All that said, going to a con had its down side. At one point I was trapped in line at the ATM in front of a family of mother, father, teenage son and young child. The youngest was waaaaaay over-stimulated and was ready to go home. Sadly, so was the mom. At one point she was shouting up the line that if the person at the machine needed assistance to go faster, she'd come up there and help them herself. Then she announced to her family that if anyone tried to dress up as anything next year she wasn't coming with them which earned an immediate response from the teen that next year he was going to dress up as something, he had just decided; it was a response that produced long moments of blessed silence.

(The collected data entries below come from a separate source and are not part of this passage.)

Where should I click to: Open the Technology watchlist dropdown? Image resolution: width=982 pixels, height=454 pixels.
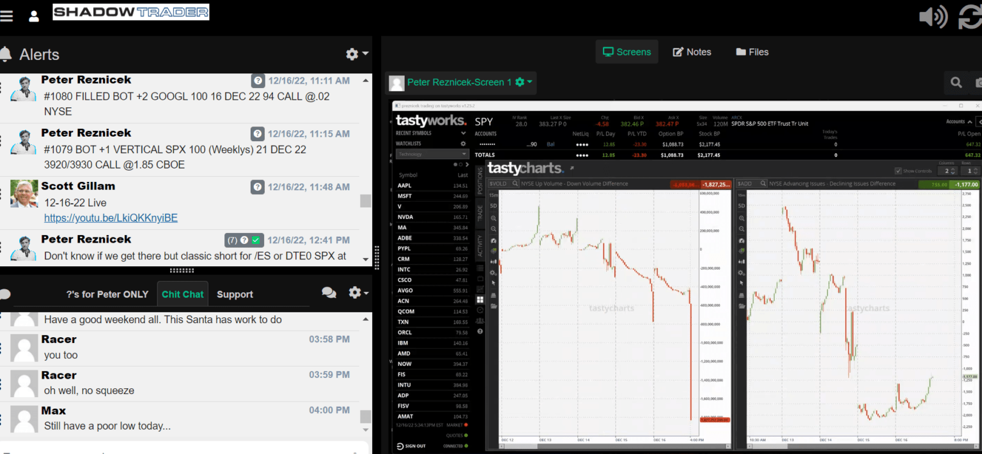[x=432, y=154]
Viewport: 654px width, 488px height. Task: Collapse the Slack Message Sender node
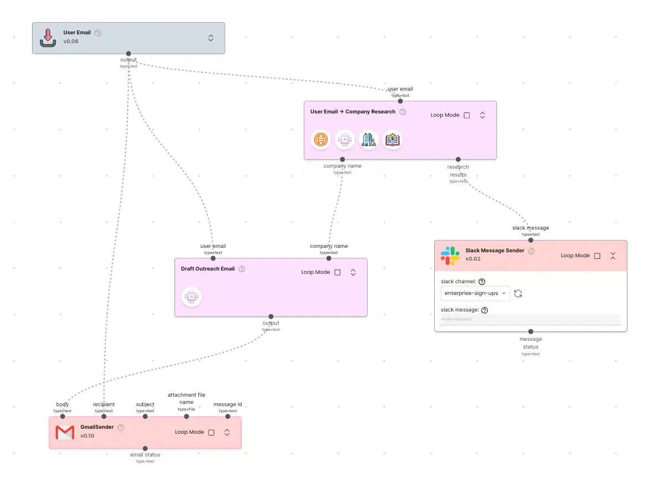(612, 256)
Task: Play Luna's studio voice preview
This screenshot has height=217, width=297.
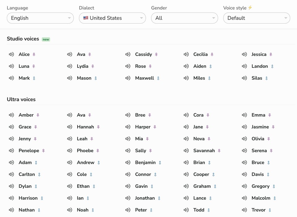Action: pyautogui.click(x=11, y=66)
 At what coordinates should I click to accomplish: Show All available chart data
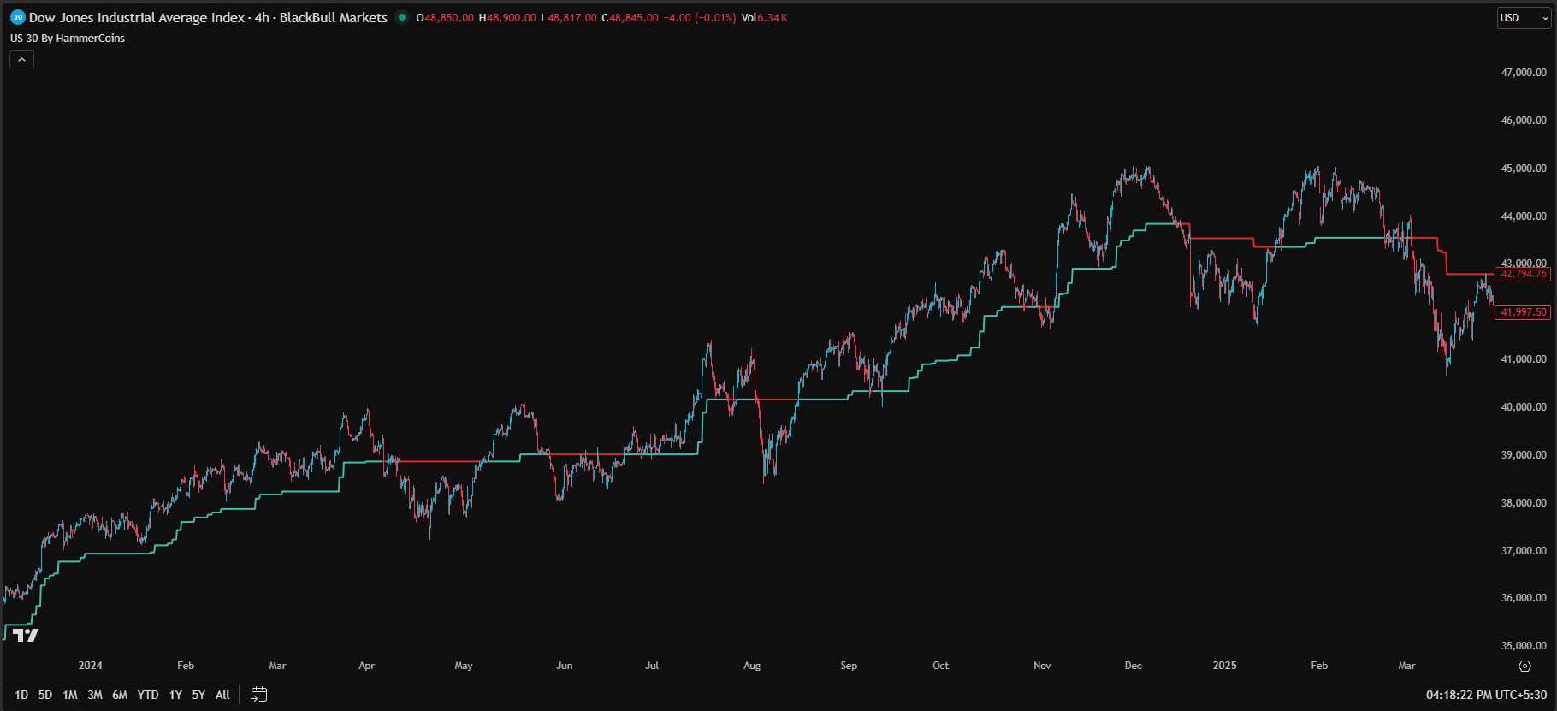pos(222,695)
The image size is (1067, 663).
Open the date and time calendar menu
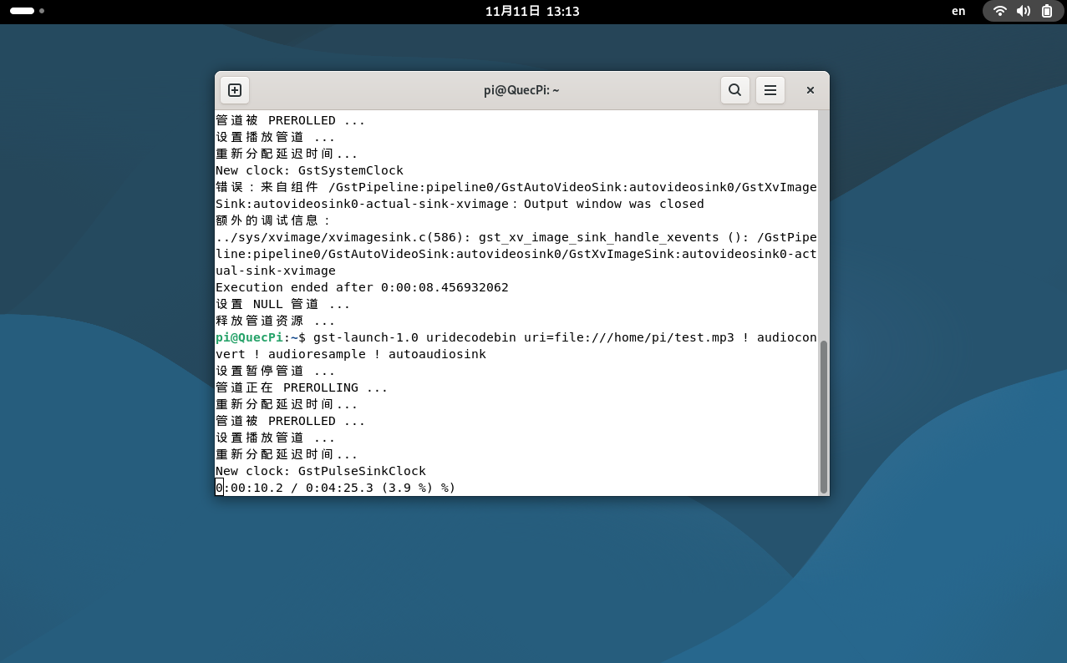532,11

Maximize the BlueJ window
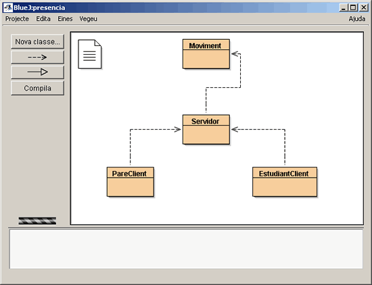click(x=353, y=7)
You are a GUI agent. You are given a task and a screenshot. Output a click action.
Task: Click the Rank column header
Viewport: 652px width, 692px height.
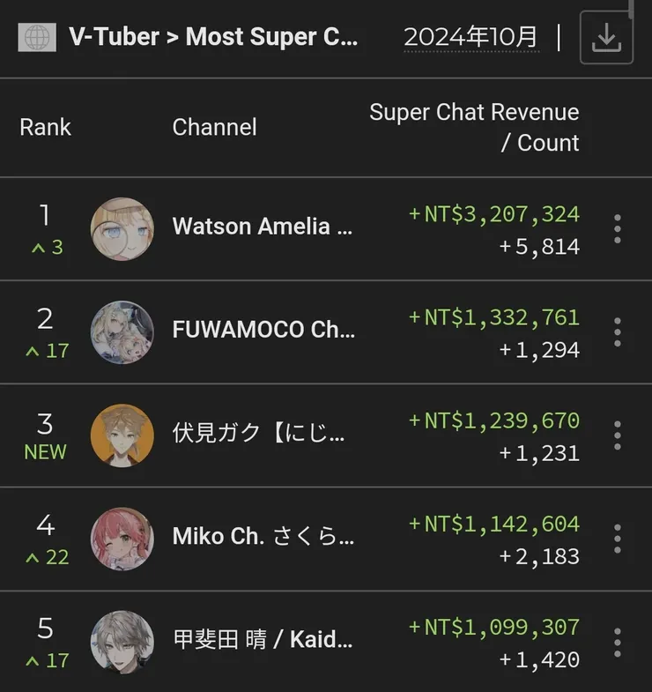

I also had the misfortune of encountering a veritable army of sloppily-done Heath Ledger Joker faces. I was left as breathless as anybody by that performance but it loses some of its street value when three of them are ahead of one in line at the Bojangles; a Bojangles, I might add, that exists inside the convention center. The other sad news flash of the day was that no matter how detailed one's Scarecrow cosplay might be - and it was immaculately detailed - at peak effectiveness all it really does is render the wearer indistinguishable from a hobo.
All of that was more than made up for by the incredible Green Lantern who was walking around like he owned the place in a skin-tight suit. I took a picture but I'm not sure it's even safe to post it on the Internet. Let's just say I'm pretty sure I know where he keeps his power ring. Whew. It was enough to give a boy a fainting spell. It was all I could do not to ask if he was selling tickets, too, or if staring were free. I'll ask the Sarge of we've got a Pink Kryptonite Flickr feed and, if so, maybe I'll post a picture up there.